Unos dulces domésticos y variados han puesto remate dignísimo a una comida
casera, sabrosa y abundante, que se dispensó a excelente precio.
Un
nuevo corto paseo nos devolvió a la terraza de la casa de Alfonso y Paqui,
donde estaba previsto que hiciésemos la sobremesa. Allá se ha dispuesto una más
que selecta bodega, que además de las libaciones habituales, incorporaba sendas
variedades de herbero, como no podía ser de otro modo, estando como estábamos
en la Montaña alicantina. Antonio Antón había preparado con esmero una escaleta
variadísima, que satisfizo a todos los concurrentes y que incluía viejas
melodías como Judy con disfraz (Los
salvajes), La caza (Juan y Junior), Eva María (Fórmula V), La escoba (Los Sirex), Todo tiene su fin (Módulos), Volver (Carlos Gardel), concluyendo la
serenata con Que tinguem sort, de
Lluis Llach, que empieza a ser casi el himno oficial de estos encuentros. Antes
de abandonar la casa de nuestros amigos, los abrazos y los mejores deseos
sellaron la despedida de otra jornada memorable.
Inmediatamente,
unos enfilaron hacia el oeste, mientras otros lo hacíamos en sentido contrario.

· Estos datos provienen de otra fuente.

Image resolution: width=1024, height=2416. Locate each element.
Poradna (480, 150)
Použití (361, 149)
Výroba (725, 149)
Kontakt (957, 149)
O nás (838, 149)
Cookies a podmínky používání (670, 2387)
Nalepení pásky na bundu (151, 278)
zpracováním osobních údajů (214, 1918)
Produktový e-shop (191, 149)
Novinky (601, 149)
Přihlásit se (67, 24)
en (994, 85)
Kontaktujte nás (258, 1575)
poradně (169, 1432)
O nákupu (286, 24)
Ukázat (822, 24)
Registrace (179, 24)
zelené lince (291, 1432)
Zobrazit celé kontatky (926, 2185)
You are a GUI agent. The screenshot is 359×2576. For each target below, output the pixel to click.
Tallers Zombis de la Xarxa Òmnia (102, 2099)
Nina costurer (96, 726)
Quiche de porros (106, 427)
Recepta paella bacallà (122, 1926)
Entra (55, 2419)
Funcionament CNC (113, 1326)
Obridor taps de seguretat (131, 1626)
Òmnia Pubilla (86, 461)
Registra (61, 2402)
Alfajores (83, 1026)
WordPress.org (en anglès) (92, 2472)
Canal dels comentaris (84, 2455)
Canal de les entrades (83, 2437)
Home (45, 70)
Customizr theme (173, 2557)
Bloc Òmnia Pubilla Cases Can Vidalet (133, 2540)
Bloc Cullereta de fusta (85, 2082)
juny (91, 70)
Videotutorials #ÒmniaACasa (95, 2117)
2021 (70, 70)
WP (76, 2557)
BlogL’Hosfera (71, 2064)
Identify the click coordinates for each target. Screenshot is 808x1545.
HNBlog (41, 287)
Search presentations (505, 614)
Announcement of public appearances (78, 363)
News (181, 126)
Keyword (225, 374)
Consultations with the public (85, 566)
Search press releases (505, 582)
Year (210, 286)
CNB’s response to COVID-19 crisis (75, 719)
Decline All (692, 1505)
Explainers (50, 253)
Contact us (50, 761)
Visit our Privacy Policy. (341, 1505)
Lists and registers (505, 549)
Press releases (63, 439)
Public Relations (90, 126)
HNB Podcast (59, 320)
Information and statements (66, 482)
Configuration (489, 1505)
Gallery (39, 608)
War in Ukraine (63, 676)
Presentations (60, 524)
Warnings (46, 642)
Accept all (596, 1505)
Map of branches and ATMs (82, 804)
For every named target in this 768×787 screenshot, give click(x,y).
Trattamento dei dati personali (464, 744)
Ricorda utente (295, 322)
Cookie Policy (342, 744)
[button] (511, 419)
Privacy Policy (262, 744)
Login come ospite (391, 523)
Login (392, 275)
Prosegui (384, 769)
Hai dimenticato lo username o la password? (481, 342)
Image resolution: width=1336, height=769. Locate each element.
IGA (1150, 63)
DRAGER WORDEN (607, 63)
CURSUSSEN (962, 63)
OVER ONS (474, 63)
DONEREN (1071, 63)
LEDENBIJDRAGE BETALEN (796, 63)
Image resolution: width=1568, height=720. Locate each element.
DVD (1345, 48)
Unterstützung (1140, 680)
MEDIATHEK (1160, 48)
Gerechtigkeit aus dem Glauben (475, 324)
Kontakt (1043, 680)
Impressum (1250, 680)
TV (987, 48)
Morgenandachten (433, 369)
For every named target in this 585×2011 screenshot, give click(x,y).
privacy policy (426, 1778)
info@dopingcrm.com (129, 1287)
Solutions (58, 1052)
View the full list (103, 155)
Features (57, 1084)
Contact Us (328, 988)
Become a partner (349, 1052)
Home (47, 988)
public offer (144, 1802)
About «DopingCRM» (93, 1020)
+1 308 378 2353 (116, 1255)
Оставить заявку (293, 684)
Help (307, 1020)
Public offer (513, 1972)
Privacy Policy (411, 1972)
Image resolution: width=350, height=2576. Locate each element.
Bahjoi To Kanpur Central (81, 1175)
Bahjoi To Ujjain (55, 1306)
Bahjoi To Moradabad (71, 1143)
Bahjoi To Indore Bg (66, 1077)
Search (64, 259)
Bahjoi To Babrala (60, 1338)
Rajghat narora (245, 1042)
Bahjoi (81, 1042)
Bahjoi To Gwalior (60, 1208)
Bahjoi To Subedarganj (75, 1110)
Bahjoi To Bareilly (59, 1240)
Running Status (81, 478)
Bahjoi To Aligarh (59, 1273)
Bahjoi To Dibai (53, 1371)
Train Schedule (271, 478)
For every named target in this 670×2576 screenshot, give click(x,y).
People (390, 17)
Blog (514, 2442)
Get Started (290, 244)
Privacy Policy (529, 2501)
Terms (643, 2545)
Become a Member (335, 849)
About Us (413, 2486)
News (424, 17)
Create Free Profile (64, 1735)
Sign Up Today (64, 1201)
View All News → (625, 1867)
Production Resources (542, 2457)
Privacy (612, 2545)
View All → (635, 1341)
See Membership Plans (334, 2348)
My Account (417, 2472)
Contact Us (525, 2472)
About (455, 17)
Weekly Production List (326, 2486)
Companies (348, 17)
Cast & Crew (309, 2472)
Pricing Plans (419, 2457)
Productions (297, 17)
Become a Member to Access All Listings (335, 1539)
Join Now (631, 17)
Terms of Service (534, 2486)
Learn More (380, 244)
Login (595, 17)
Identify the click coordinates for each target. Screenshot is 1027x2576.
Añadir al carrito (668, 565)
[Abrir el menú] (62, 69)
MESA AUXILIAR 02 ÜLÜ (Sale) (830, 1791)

Se apagaban las luces del día cuando, tras atravesar Benasau, encarábamos los
primeros repechos de la CV-770 antes de entrar en Alcolecha. Pascual conducía
serena y expertamente un vehículo que se encaramaba a las rampas de la Aitana para
alcanzar el Port dels Tudons y comenzar
el vertiginoso descenso, zigzagueando una ínfima carretera cuyo trazado
transcurre paralelo al río Sella hasta la localidad a la que da nombre. Las
canciones de amor que incluye “La fuerza del corazón”, el primer disco de la
colección “EL PAÍS de música”, que editó el diario homónimo en 2014, nos
acompañaron en un espléndido deslizamiento, que nos permitió ver en el horizonte
la imagen de la Luna creciente con Venus a su vera. Escenarios portentosos e
inspiradores, que estimulan la imaginación y el recuerdo de algunas de las viejas
leyendas que aluden a estos parajes, muy particularmente la del “Tresor Diví”,
que no contaré para que quién tenga curiosidad busque y alcance a saber lo que
le pasó al Agüelo Giner y a su nieto
el Señor Toni. Sobrepasada Sella el
trazado de la vía se suaviza para llegar raudamente a Orcheta y al Pantano del
Amadorio y alcanzar en pocos minutos La Vila. Allí, en las aceras que ocupan
los viejos arcenes de la N-332 despedimos a Tomás para enfilar hacia Alicante,
ahora a golpes de Prokófiev y
Beethoven, no en vano Pascual es quien es y su coche es el que es.
Dijo
Henry D. Thoreau que la amistad no ha establecido institución alguna en la
Tierra: ninguna religión la enseña, ninguna escritura contiene sus máximas, no
tiene templo, ni siquiera una columna solitaria. Y, aún así, está presente en
la vida de millones de personas y, donde falta, hace estragos en la existencia
y en la convivencia humana. Nosotros lo sabemos bien y no desperdiciamos
ocasión para ejercitarla. No olvidamos que el tiempo vuela, que las personas consumimos
raudamente la existencia y que las oportunidades se desvanecen más pronto que
tarde. Así que hablamos, nos reímos, comemos y perdemos el tiempo, muy conscientemente,
cuanto podemos. Porque nos resulta extraordinariamente placentero y porque tal
vez mañana no se tercie la ocasión. Así que lo que va por delante, va por
delante. Hoy lo hemos hecho en Benilloba y apenas debute el nuevo año lo
replicaremos en Elx. Será en las primeras semanas de febrero. La fecha concreta
ya la acordaremos. Un fortísimo abrazo, amigos.